Manch linker Grundeinkommensbefürworter verbindet damit auch die Hoffnung, den Kapitalismus zu überwinden.
Strengmann-Kuhn: Um den Kapitalismus zu überwinden, bräuchte es schon mehr.
Riexinger: Ein nichtkapitalistisches, sozialistisches System heißt, dass es eine gemeinschaftliche Verfügung über die Produktionsmittel und die gesellschaftliche Organisation gibt. Das würde ermöglichen, dass die Menschen tatsächlich gesellschaftlich bestimmen, wie lange sie arbeiten wollen und wie sie die Früchte ihrer Arbeit verteilen. Das geht nicht mit dem Grundeinkommen, das setzt ja, um sich zu finanzieren, weiterhin auf Lohnarbeit. Aber zumindest ermöglichen linke Grundeinkommensmodelle im Gegensatz zu neoliberalen, dass linke Befürworter und Gegner des Grundeinkommens gemeinsame Zwischenziele anstreben können wie eine Mindestsicherung ohne Sanktionen.

Herr Strengmann-Kuhn, Sie setzen sich seit Jahren auch im Bundestag für die Einführung eines Grundeinkommens ein.

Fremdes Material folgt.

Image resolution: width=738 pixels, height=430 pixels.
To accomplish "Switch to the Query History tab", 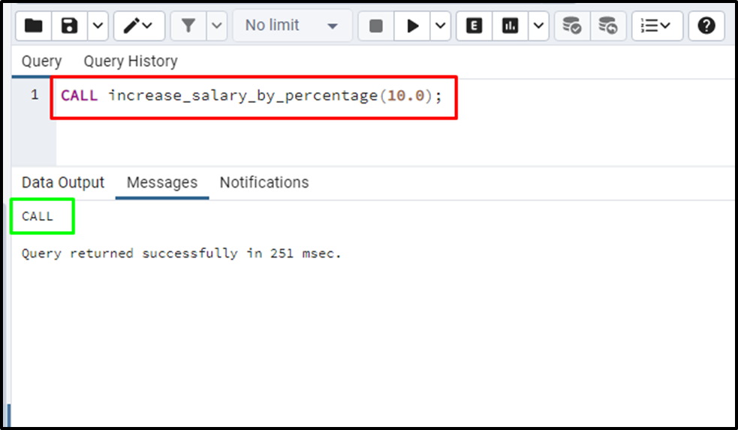I will (x=131, y=62).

Wie realistisch ist das?
Strengmann-Kuhn: Es wird keinen großen Knall geben, dass ein Land plötzlich das Grundeinkommen einführt, schon gar kein großes und entwickeltes Land wie Deutschland. Eher wird ein Entwicklungs- oder Schwellenland, in dem es noch kein gewachsenes Sozialsystem gibt, ein Grundeinkommen einführen. Aber auch in Europa gibt es wieder stärkere Debatten, zum Beispiel in Finnland, da soll es ein Experiment zum Grundeinkommen geben, wobei die Bedingungen noch unklar sind. Für Deutschland ist es realistischer, wenn das Grundeinkommen schrittweise eingeführt wird, zum Beispiel in Höhe des Hartz-IV-Regelsatzes oder zuerst für bestimmte Gruppen wie Kinder, Rentner, Erwerbstätige oder auch für Selbstständige, denen es besonders nutzen würde. So könnte man zwar nicht alle mit dem Grundeinkommen verknüpften Freiheitsideale direkt verwirklichen, aber es würden schon mehr Möglichkeiten geschaffen, die auch zu mehr Innovationen und Kreativität führen.